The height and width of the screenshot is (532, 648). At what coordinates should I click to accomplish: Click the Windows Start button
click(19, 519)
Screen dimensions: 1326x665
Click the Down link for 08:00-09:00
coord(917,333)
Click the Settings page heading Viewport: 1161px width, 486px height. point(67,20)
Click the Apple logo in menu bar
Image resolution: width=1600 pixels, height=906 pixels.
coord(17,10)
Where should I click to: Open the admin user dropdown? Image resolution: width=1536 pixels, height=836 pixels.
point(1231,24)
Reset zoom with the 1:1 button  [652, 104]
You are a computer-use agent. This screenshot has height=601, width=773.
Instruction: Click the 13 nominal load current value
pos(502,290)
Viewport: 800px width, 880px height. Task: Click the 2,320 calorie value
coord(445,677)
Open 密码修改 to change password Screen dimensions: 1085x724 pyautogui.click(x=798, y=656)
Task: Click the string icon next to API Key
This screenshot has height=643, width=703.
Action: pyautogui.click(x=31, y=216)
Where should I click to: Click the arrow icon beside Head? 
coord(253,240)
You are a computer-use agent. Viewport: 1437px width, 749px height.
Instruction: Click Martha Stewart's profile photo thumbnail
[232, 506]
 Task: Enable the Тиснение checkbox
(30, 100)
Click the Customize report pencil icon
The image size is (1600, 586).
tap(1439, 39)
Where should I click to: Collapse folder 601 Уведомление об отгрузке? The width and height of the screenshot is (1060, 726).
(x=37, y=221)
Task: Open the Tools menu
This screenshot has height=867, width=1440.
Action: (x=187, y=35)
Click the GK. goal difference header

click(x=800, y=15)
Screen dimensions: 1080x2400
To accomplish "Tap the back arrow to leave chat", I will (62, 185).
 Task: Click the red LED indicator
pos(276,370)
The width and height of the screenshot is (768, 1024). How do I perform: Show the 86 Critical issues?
* * *
TASK INSTRUCTIONS —
Lines before the one containing "Click the GK. goal difference header" are not wanted; please set down that line and every line after it through the end of the material, exactly.

TASK OUTPUT —
Click the GK. goal difference header

click(x=800, y=15)
Screen dimensions: 1080x2400
To accomplish "Tap the back arrow to leave chat", I will (62, 185).
 Task: Click the red LED indicator
pos(276,370)
The width and height of the screenshot is (768, 1024). How do I perform: Show the 86 Critical issues?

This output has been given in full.